### DESCRIPTION OF THE TASK
Copy each line, word for word, from the one with "Where should I" through the final line of the listing, but skip the pictures.

** INPUT MATERIAL follows **

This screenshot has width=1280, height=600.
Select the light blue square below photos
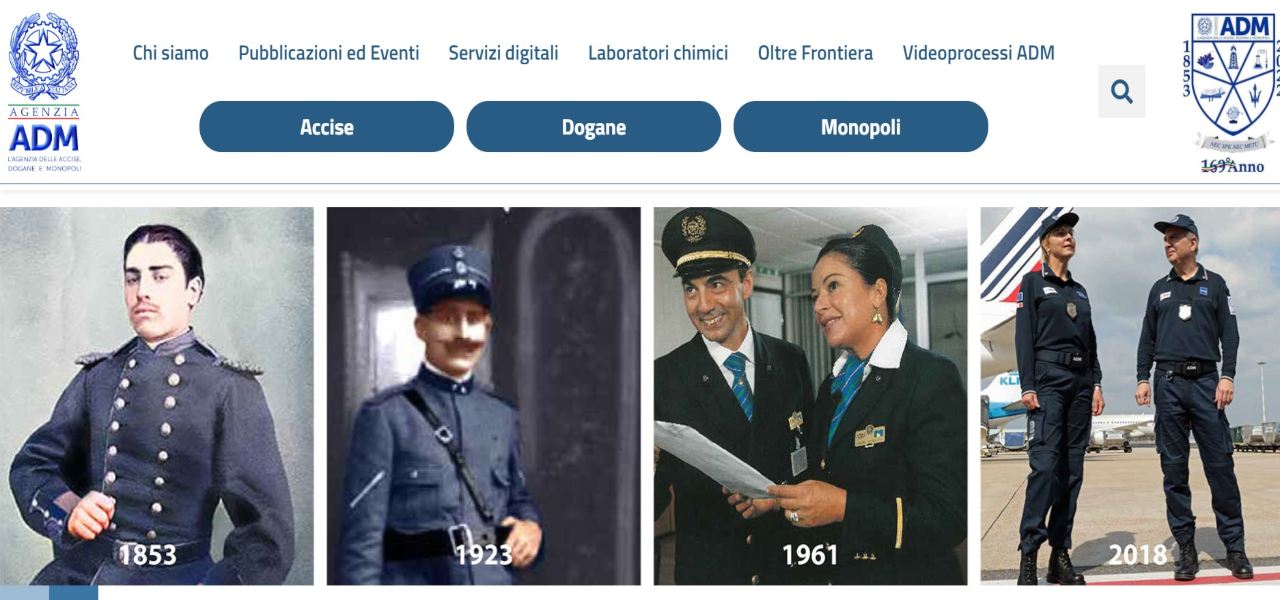coord(24,593)
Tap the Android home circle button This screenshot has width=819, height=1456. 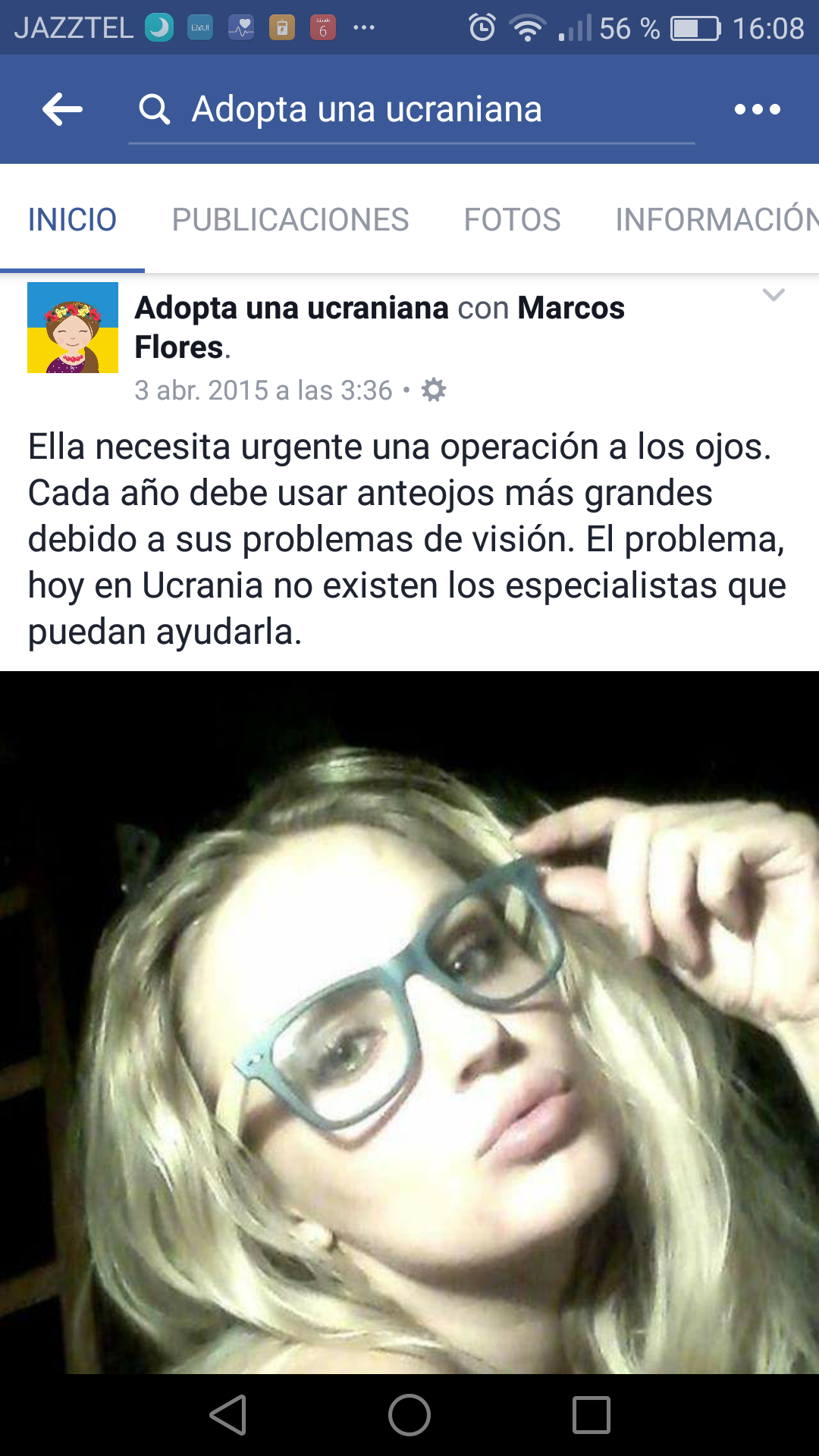[410, 1415]
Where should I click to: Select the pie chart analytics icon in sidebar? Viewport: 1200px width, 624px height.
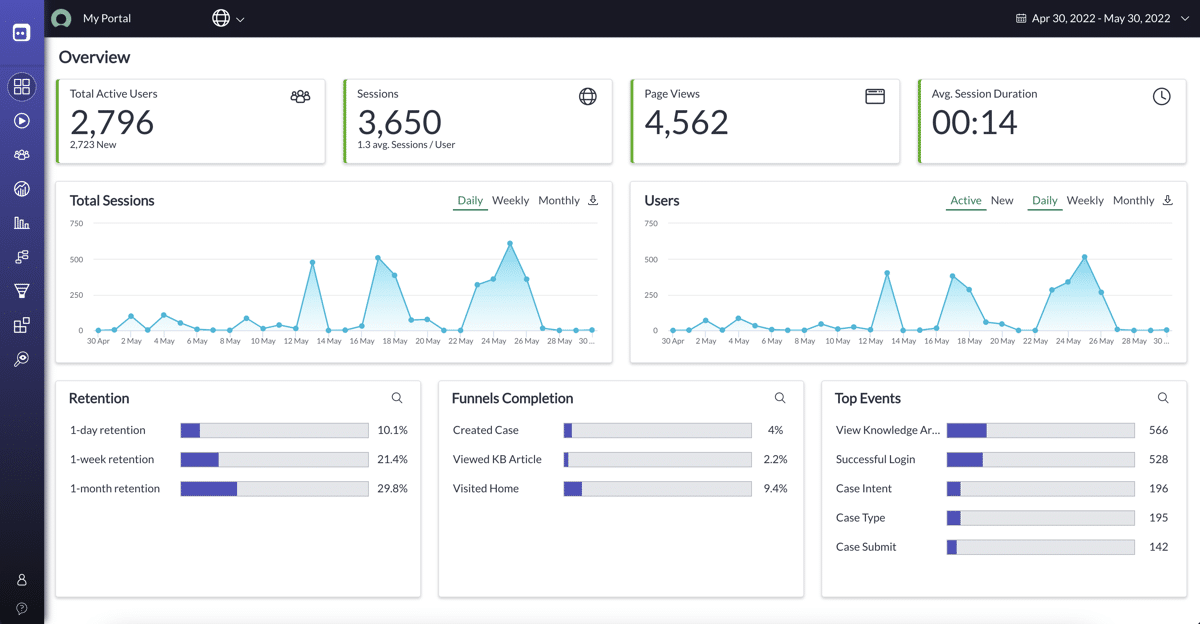[22, 188]
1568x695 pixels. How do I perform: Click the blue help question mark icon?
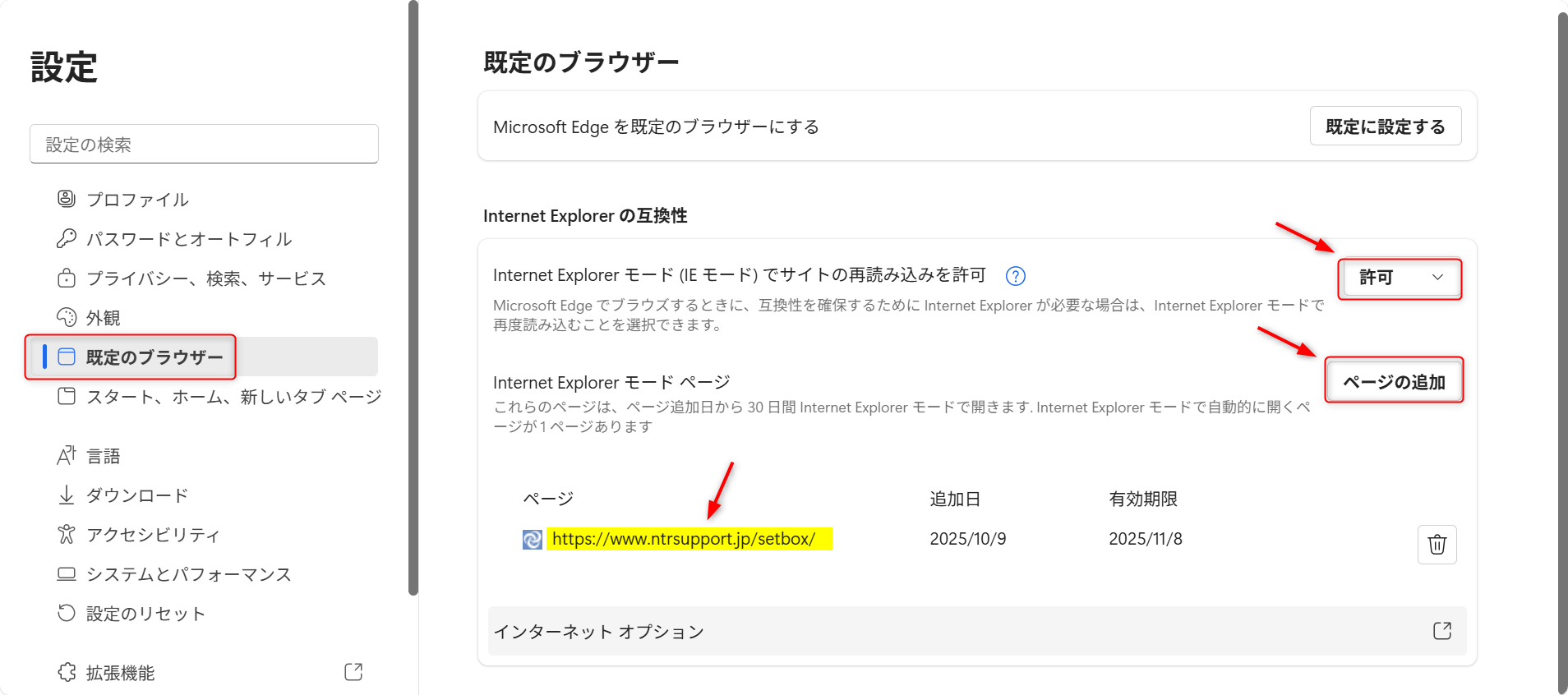1016,276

** End of INPUT MATERIAL **

### ANSWER
Where should I click to: Select the pie chart analytics icon in sidebar? Viewport: 1200px width, 624px height.
[22, 188]
1568x695 pixels. How do I perform: Click the blue help question mark icon?
1016,276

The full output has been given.